> [Problem to work on]
Take each line from the material below that includes the string "agent" and copy it.

> [Record extracts]
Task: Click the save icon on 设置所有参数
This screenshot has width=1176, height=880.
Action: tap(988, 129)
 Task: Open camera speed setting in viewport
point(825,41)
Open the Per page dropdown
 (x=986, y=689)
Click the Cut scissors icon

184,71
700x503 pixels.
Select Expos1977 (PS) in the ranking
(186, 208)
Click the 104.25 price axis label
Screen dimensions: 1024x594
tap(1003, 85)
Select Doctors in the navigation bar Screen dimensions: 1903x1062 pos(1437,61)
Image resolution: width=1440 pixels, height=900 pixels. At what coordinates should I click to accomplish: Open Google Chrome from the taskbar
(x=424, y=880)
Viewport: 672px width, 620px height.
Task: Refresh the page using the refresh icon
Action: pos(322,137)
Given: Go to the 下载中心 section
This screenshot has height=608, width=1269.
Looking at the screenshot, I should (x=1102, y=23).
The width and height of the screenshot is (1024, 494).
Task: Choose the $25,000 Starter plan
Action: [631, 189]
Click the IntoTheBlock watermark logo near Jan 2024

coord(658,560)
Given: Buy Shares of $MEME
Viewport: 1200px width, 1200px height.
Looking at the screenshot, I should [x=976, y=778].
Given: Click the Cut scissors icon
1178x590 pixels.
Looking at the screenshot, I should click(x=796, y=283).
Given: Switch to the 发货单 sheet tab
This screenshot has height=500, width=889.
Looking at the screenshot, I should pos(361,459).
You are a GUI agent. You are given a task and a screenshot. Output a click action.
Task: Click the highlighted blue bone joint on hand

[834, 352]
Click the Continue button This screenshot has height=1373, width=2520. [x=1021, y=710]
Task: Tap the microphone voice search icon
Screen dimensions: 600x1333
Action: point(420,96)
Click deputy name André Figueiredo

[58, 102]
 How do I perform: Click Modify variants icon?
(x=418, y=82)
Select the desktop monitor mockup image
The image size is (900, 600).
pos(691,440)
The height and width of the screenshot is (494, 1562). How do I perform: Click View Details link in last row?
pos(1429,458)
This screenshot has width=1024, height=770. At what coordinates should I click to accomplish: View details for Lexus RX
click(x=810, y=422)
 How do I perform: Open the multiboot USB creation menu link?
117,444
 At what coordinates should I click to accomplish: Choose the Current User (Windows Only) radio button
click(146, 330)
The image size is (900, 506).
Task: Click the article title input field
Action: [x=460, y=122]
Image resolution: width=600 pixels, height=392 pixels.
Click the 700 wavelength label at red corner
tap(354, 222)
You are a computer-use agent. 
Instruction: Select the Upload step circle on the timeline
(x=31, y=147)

> [Written solution]
You are a GUI agent. You are given a task and a screenshot. Output a click action.
You are a computer-use agent. 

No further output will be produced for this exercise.